I had this very lovely and insightful conversation with a friend the other day and it reminded me of a sense of deja vu. For I have had this conversation multiple times with different people over the years. The thing being that until this moment I never took it out and analyzed it. See my friend was complimenting me on my business journey and commented on how I am fearless. Now this is not the first time I have heard this before. I normally just shrug it off and move the conversation in a different direction. For truth be told I am not fearless. Not in the slightest.
One time this was mentioned it was in regards to my career. At the time I had been laid off from a job that I had for many years. In retrospect the layoff was a blessing for this pushed me to focus on my entrepreneurial journey but that story is for another time. My focus at that time was getting a job. I was scared. Unemployment wasn't going to cover my expenses and unemployment checks were only for a limited time. So I did what I know to do "take action".
I got out my list of recruiters and spent every day on the internet/phone looking for my next job. I let all my friends know I was looking and open to opportunities. For a solid two years I was very lucky in my opinion, to not only have job security to go from one freelance gig to another. In retrospect I only have six weeks total of unemployment. In those six weeks it wasn't full unemployment as I was working a low-income job just to keep active and not fall into a rut. For me the low income job I took wasn't a solution but a band-aid.

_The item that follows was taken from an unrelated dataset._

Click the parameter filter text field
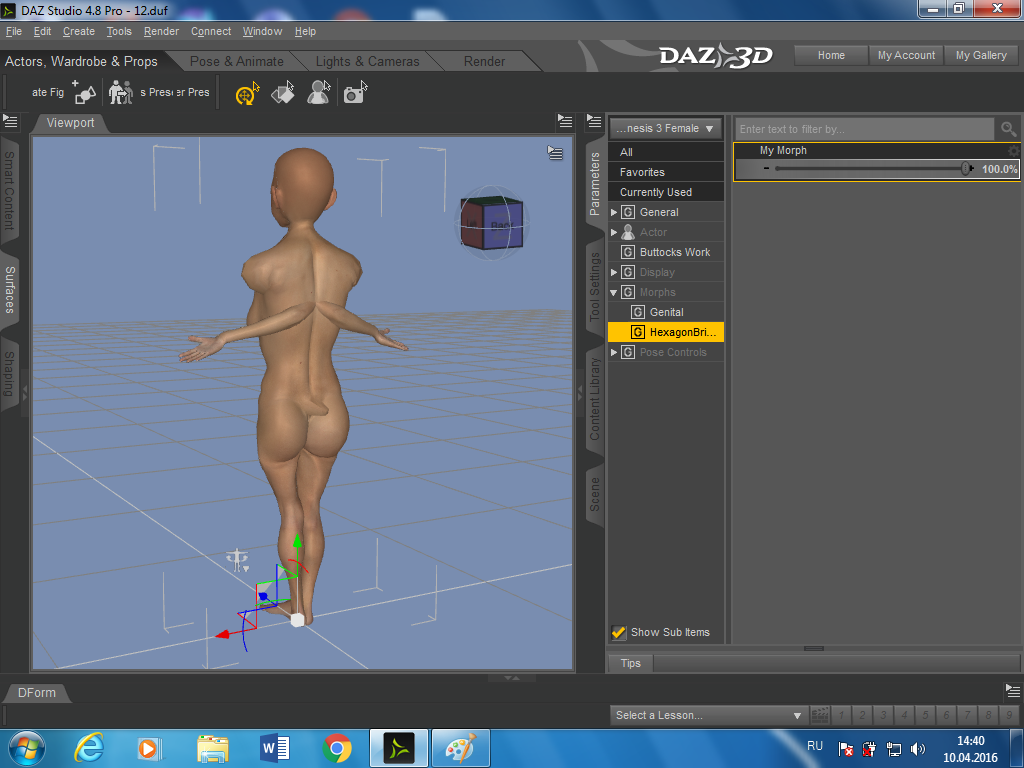This screenshot has height=768, width=1024. pos(865,129)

But this was my focus when I set my mind on something I am laser focused. I see nothing but that item/goal until its achieved. When she complimented me it was at a time when she herself was looking for another job. An endeavor in which she had no success, in her mind I made it looks so easy. Whereas in my mind I had no choice there was no back up plan. There was no safe secure job/paycheck to go back to (like she had). If she found no success after any period of time she just threw her hands up and went back to her comfy job. Whereas I was at a point of no return. I had no security to go back to. I had to create it. So if something did not work out I had to adjust it and keep going. I did this when l was looking for a job to further my career and I continue to do this as an entrepreneur.
The thing that I have found holds people back is fear. Fear of the unknown and uncertainty. Think about those things that hold you back.

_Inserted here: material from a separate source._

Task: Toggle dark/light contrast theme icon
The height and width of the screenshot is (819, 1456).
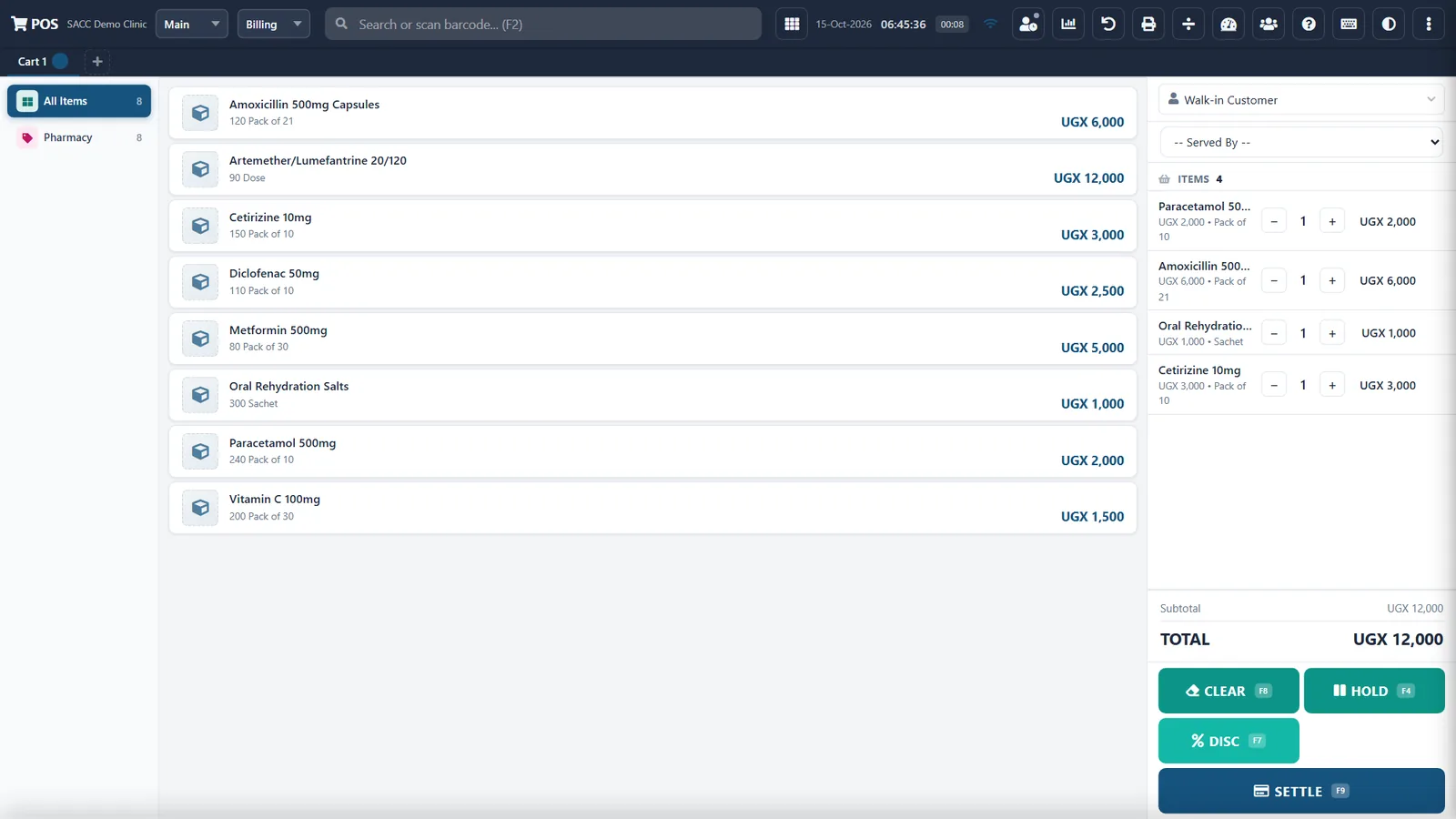Action: tap(1389, 25)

For years I thought of myself as an introvert. Truth be told I prefer my own company. Not to say I don't socialize because I do. But giving a choice between going out or staying home with Netflix and a good meal? I will choose Netflix.
That being said when I started my business I approached networking events same way I approached job hunting back in the day. It was an opportunity to find interesting and insightful people that I can connect with. Was I afraid? Absolutely I would be coming up with excuses all the time as I was getting ready or even while I was on the way to the event. My fear was what would happen if I did not go. By not going to that event where I may meet a great business contact or someone very interesting. I had more fear over a lost opportunity that than anything else.

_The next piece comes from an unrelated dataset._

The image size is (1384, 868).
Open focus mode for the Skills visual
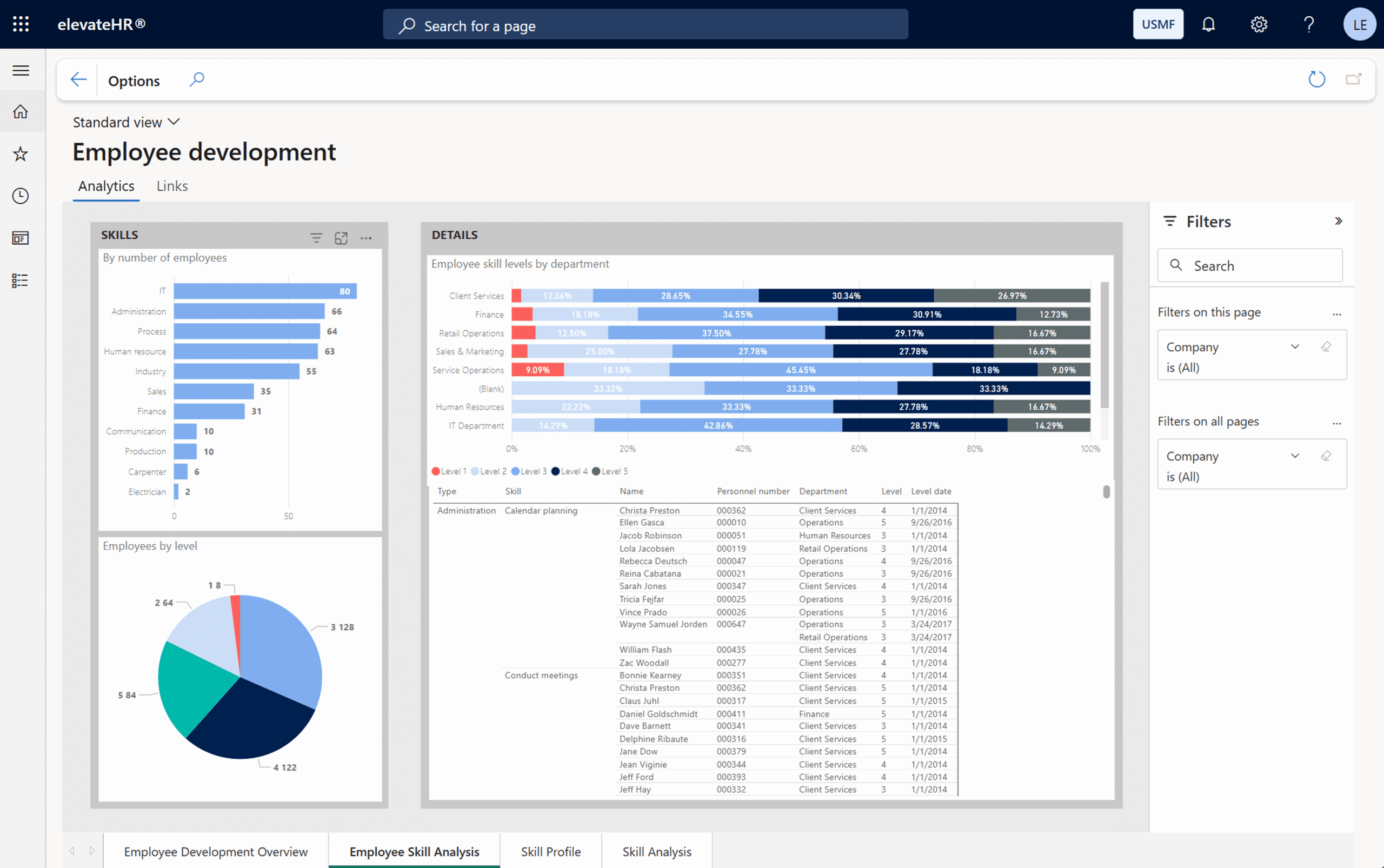coord(341,238)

The reality of the situation is/was I would go to these events by myself and I would never be alone. There were many people going solo who became my new buddy/networking partner for the night. The "shy gal" was chatting up a storm to strangers. No one of which would think I was shy for the main reason being that I was out and chatting. Something a shy person would not be doing. I was just taking action.
Same thing applies when it comes to travel. For the longest time I wanted to go to Greece. I decided that 2015 was my year. I told my friends and gave them an open invitation. Like with many trips it's a juggling game of dates/times. I already decided that this would be at a date/time that worked for me and if others could go great. So off I went and booked a fully escorted tour of Greece. Everyone I met was shocked that I went by myself, which was funny because every day I met a new travel buddy/friend. In retrospect it was one of my best trips so far. Plus on this trip I was never alone unless I wanted to be.
So when people call me fearless it could not be anything further than the truth. I am very much afraid. I am afraid of not living life to the fullest. I am afraid of not trying things.
I remember watching Auntie Mame (Rosaline Russell version) and when she said "Life is not a dress rehearsal" or "Life is a banquet and most poor suckers are starving to death". These lines stayed with me ever since. My main fear is going thru life fearful and having regrets. I will stumble and fall and sometimes fall very hard. But I will always get up. I will always try again. My fear is living a life ruled by fear, something I will never do. Don't let fear stop you from having the business and life you desire. Life is not a dress rehearsal.